I have a large dataframe (df) and in the last column, all of the elements are showing up as
1055.0000.0
so the last 2 characters are always ".0". Whats the most efficient way to do this? the last columns name is always different so im not sure how to approach this. I have tried to loop over the pandas df but it takes too much memory and breaks the code. is there a way to do something like
df[ last column ] = df[ last column - last 2 characters]

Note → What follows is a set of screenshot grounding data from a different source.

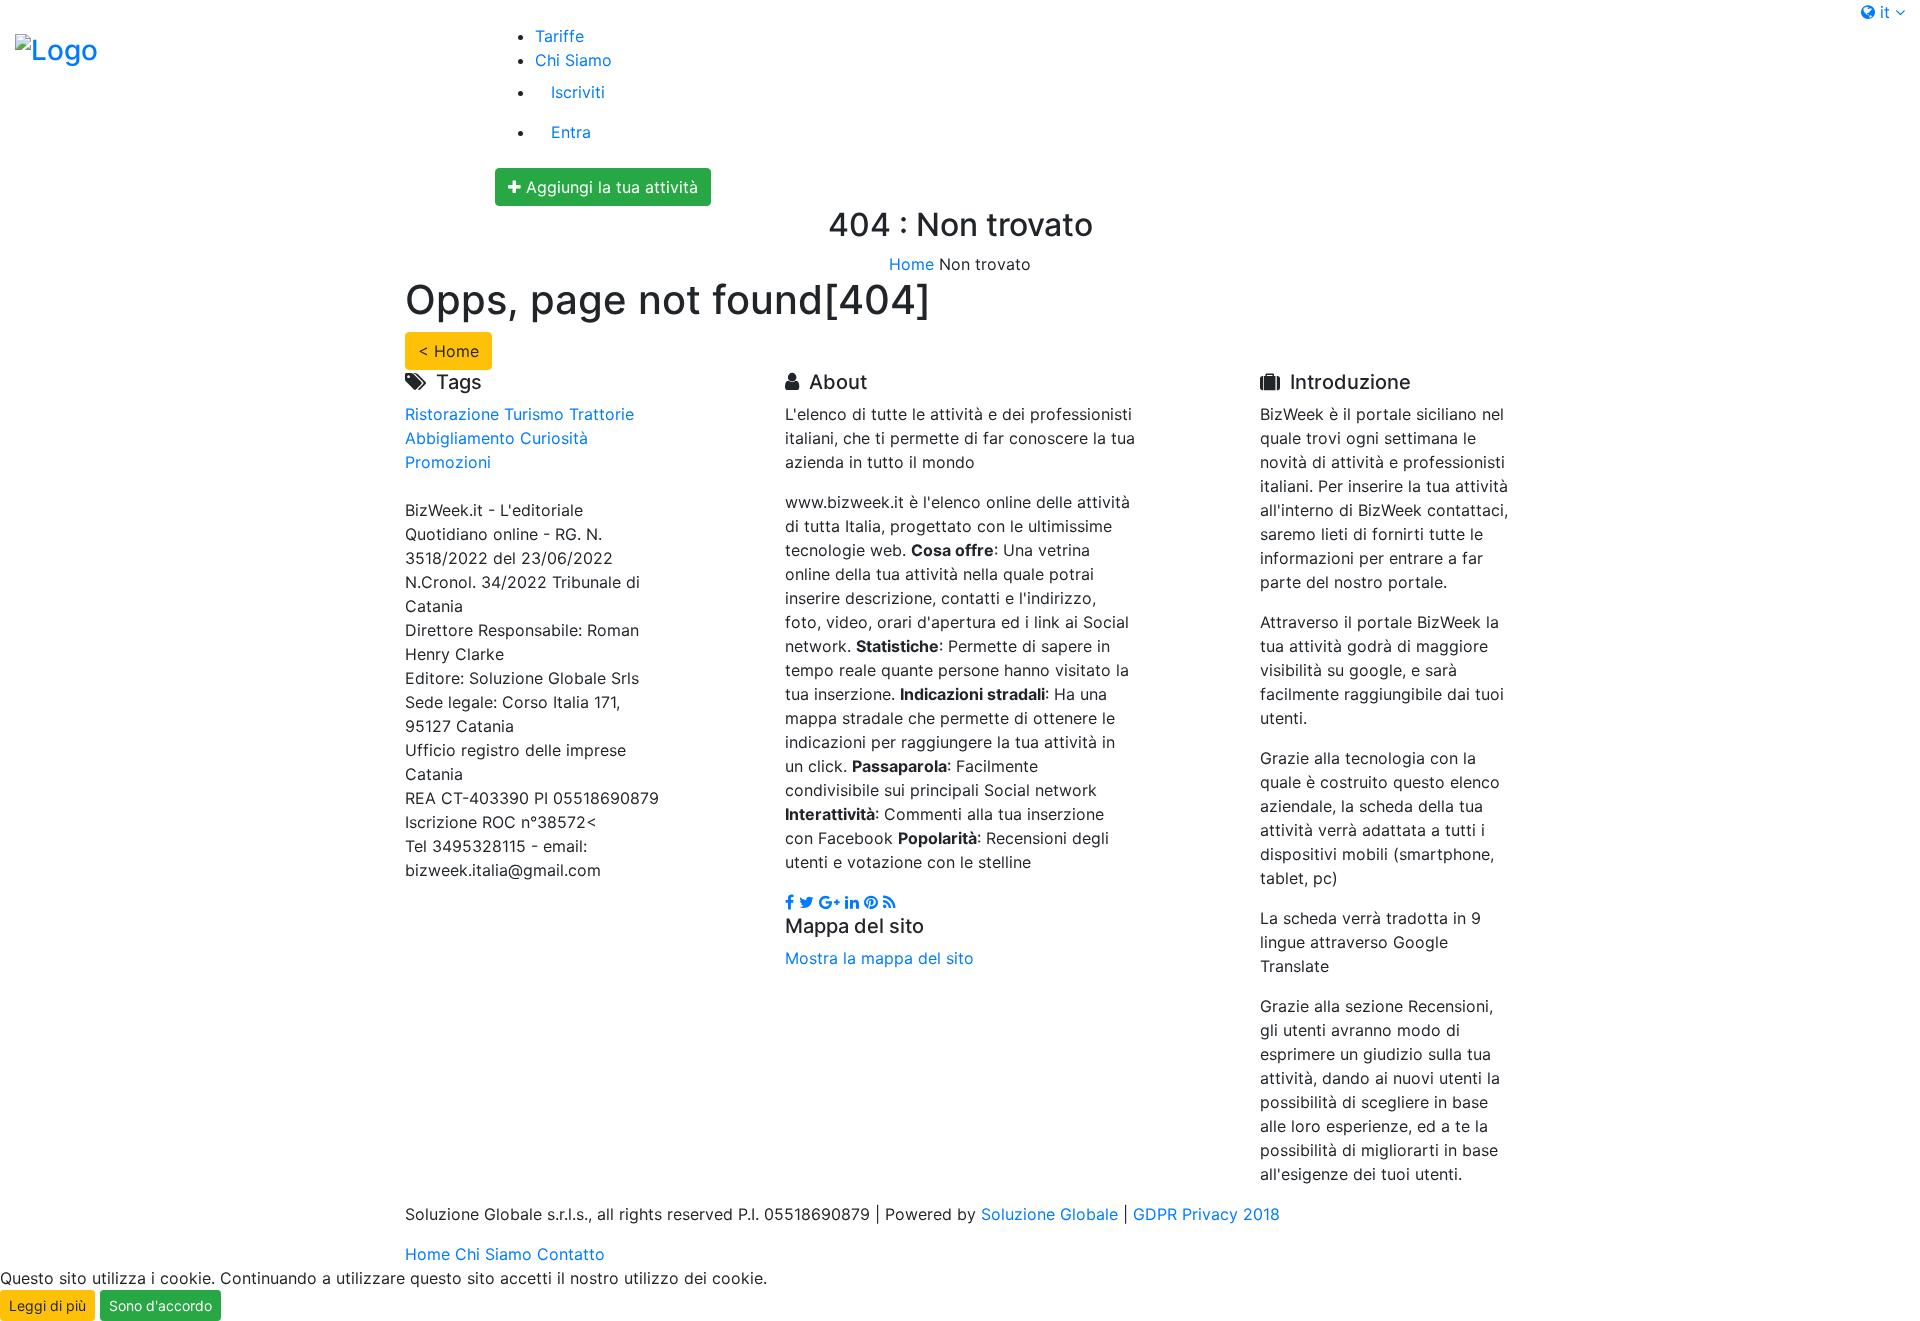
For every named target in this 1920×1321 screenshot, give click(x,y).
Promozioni (448, 462)
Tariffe (559, 36)
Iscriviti (578, 92)
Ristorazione (452, 414)
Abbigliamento (460, 438)
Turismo (534, 414)
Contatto (571, 1254)
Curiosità (554, 438)
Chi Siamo (573, 60)
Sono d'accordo (160, 1305)
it (1885, 12)
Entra (571, 132)
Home (911, 264)
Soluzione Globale (1049, 1214)
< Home (448, 351)
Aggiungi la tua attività (609, 187)
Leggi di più (47, 1305)
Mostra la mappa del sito (879, 958)
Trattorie (601, 414)
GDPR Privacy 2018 (1206, 1214)
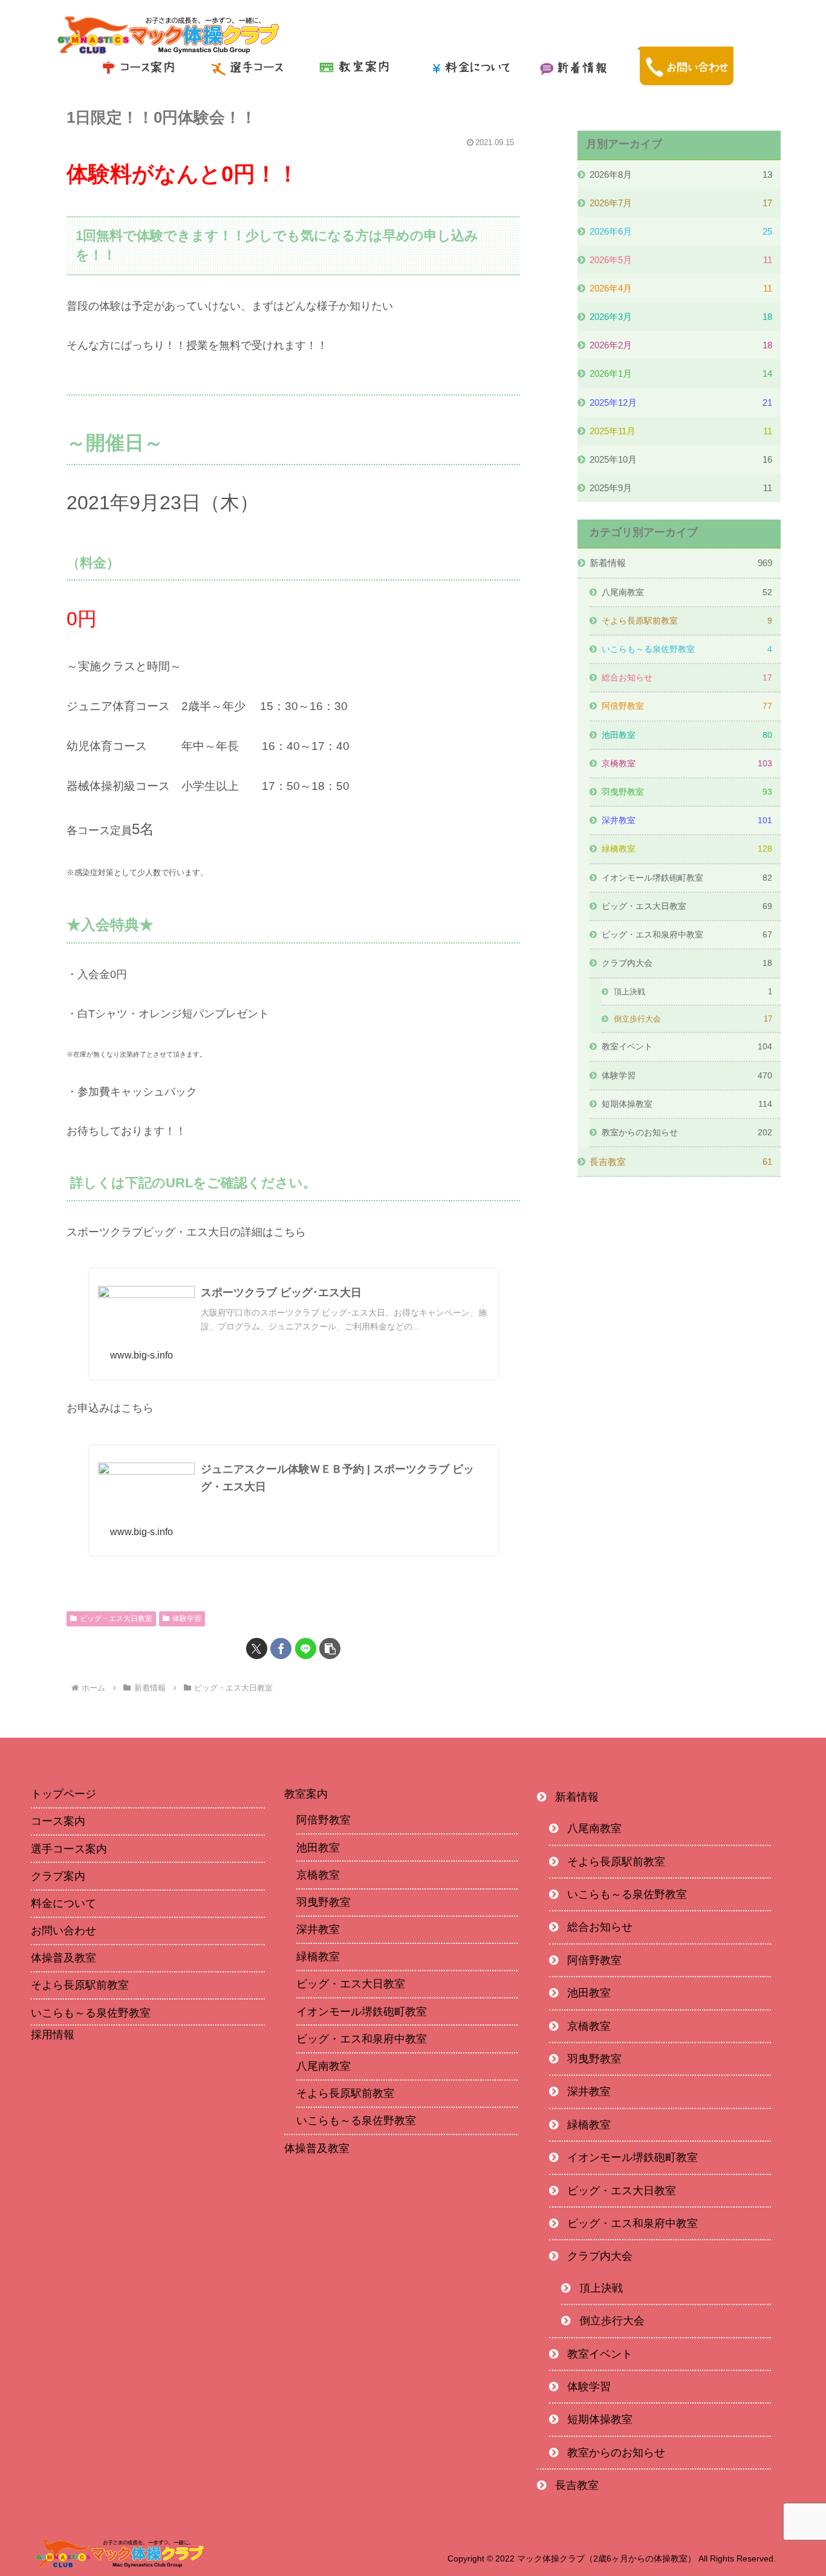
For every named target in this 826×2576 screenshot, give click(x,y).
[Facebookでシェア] (280, 1648)
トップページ (63, 1794)
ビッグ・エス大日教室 (116, 1618)
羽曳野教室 (323, 1902)
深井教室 (318, 1929)
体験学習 (186, 1618)
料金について (63, 1903)
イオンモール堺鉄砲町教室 (361, 2012)
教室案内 (306, 1794)
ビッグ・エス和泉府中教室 (361, 2039)
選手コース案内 (69, 1849)
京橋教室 (318, 1875)
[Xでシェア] (256, 1648)
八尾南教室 (323, 2066)
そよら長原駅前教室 (80, 1985)
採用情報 (52, 2035)
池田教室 (318, 1848)
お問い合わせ (63, 1931)
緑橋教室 (318, 1957)
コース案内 (58, 1821)
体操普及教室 (63, 1958)
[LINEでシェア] (305, 1648)
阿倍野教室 (323, 1820)
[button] (329, 1648)
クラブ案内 (58, 1876)
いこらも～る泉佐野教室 (91, 2013)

or make a new df then append it in?
CodePudding user response:
Vectorized operations are almost always faster. .str
method allows pandas to vectorize strings
df["last_col"].str[:-2]
Can time it using %%timeit
magic command in jupyter notebook.
%%timeit
df.iloc[:, -1].str[-2:]
>>> 352 µs ± 4.68 µs per loop (mean ± std. dev. of 7 runs, 1000 loops each)
%%timeit
df["last_col"].str[:-2]
>>> 242 µs ± 4.76 µs per loop (mean ± std. dev. of 7 runs, 1000 loops each)
CodePudding user response:
You could also use rsplit
:
s = '105.0000.0'
s.rsplit('.0', 1)[0]
output:
105.0000
CodePudding user response:
Try with the str
accessor:
df.iloc[:, -1] = df.iloc[:, -1].astype(str).str[-2:].astype(int)